start Extract to read

Wednesday, December 12, 2012

Cherokee Name for Mississippi River

I found this comment in an old post discussing Zarahemla, Iowa, not being the Zarahemla of the Book of Mormon. Because of the age of the original post, and the answer to an inquiry by a person named Eric, which was answered in the two-part series “Zarahemla in Iowa? Part I and Part II,” which appeared in March of this year, as well as the length in answering this comment, it is being covered in a full article.
I agree with Eric [about Zarahemla being in Iowa]. Through scripture study, I have noticed so many things seem to be cyclical with Heavenly Father. I believe that Zarahemla, Iowa and the ancient Zarahemla are the same. I believe the Mississippi River and the River Sidon are the same. The Cherokee word for the Mississippi is S-Dun. The Cherokee are the only turbin wearing Native Americans who's Elders wear garments similar to ours beneath their clothes and tell ancestral stories of their Grand Parents coming across the Great Deep. Similar to the Hill Ramah and the Hill Cummorah. Cummorah has the same name now as it had in ancient (Zarahemla) times. Why would it (Zarahemla) be different? Logic tells me that, like Cummorah, Zarahemla, Iowa is the same as ancient Zarahemla.” Imong Bana
In response, the information about Zarahemla has already been answered in a two-part series this past March. Regarding the comment about the Cherokee and their name for the Mississippi River, the following is suggested.
First of all, the Cherokee people when first contacted by Spaniards in 1540 were in Georgia and eastern Tennessee (far from the Mississippi River), and the first Europeans (Anglos) found them in Virginia in the 1673; and as late as the early 1700s, the Cherokee were in South Carolina and North Georgia. Their seat of power (titular seat of the Nation) in the 1800s was in Georgia. A volunteer relocation of the Cherokee under Sequoyah, Spring Frog and Tatsi and their bands in the third decade of the 19th century, settled in west-central Arkansas, between the Arkansas River and the White River, which is well west of the Mississippi. When the Cherokee were involuntarily relocated (Trail of Tears) with four other tribes, they had been living in the deep south, Alabama, Georgia and South Carolina.
Whatever the Cherokee called the Mississippi River, it was not from direct contact since they were originally from the Appalachian area and east of the Mississippi (called southeastern tribes), except when crossing the Mississippi into eastern Oklahoma during this involuntary relocation in 1831.

end Extract to read
start Data block

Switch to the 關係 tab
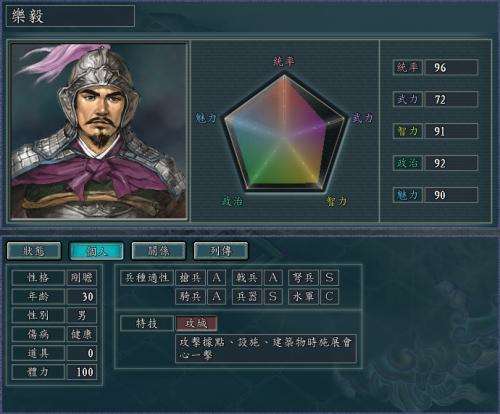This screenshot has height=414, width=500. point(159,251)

end Data block

Problem requirements: Can you carry on the blog post about the Cherokee name for the Mississippi River, picking up right after its final sentence?

The reply:
As an example, the Indian tribes in Mississippi were Chocktaw, Chickasaw, Quapaw, Tunica, Ofo, Natchex, Houma, and Billoxi, with the first two by far the largest. In addition, my Cherokee friends tell me that capitols and hyphens are very rare in the Cherokee language as you show (it is an English pronunciation additive), and the word you use: dun, would be pronounced like the English “tune.” Of course, they also tell me that there are several dialects within the Cherokee language and many have slightly different pronunciations.
While I understand that equoni geyvi is river (pronounced ooh way yuh, or ay qua nee), and ama is water, and stream depends on upstream (gei) or downstream (tsagi), and tsikamagi is River of Death, nothing seems to resemble any use of S-Dun as you indicate.
Actually, my Native American friends, as well as all documented information on the subject, shows that Indian names for the Mississippi River are all very respectful and translate into “Great River” or “Large River,” or “Father of Rivers,” etc. As an example, the Ojibwe Indians called it the misi ziibi pronounced “Mee-zee-see-bee,” which translate into “Great River” or “Father of Waters,” or gichi ziibi meaning “Big River.”  Calling the Mississippi S-Dun, for the Nephite Sidon, is far outside the Indian proclivity for naming major areas, such as the mighty Mississippi, with names that convey a description of a place with its name. Especially significant areas, which they treated with awe and respect, like the Mississippi.
As an example, all of the following are Indian names of rivers, large and small: Missouri means Big Muddy, Allegheny means Fairest River, Aroostook means Good River, Challahooche means Pictured Rocks, Chesapeake means Salty Pond, Chickamauga means River of Death, Connecticut meaning Upon the Long River, Kenapocomoco meaning Eel River, Kentucky meaning Where rivers start, Lycoming meaning Sandy Stream, Maumee meaning Standing Rocks, Merrimac meaning Swift River, Mississinewa meaning Much Fall in the River, Monongahela meaning Falling Bank, Muskingum meaning Moose Eye River, Niagara meaning Roaring Waters, Ohio meaning Beautiful River, Passaic meaning Peaceful Valley, Penobscot meaning Rocky River, Potomac meaning Burning Pines River, Rappahannock meaning Quick Raising Water, Sagwasibi meaning Coming Out River, Kotaisasipi meaning Bean River, Sandusky meaning Large Pools of Water, Saskatchewan meaning Swift River, Scioto meaning Hairs in the Waters, Shenandoah meaning Hillside Stream, Shoshone meaning Sheep Eater, Tippicanoe meaning Buffalo Fish, Wenatchee meaning River Coming out of Canyon, Wapihani meaning White Waters, Wichita meaning A Big Arbor, Willamette meaning Running Water, Yaqui meaning Chief River, and Welhamamik meaning Yellow River—this tedious list is meant to show that Native Americans named rivers with descriptive terms. Naming a river S-Dun for Sidon simply is not in keeping with thousands of descriptive Indian names given to locations, rivers, lakes, mountains, etc.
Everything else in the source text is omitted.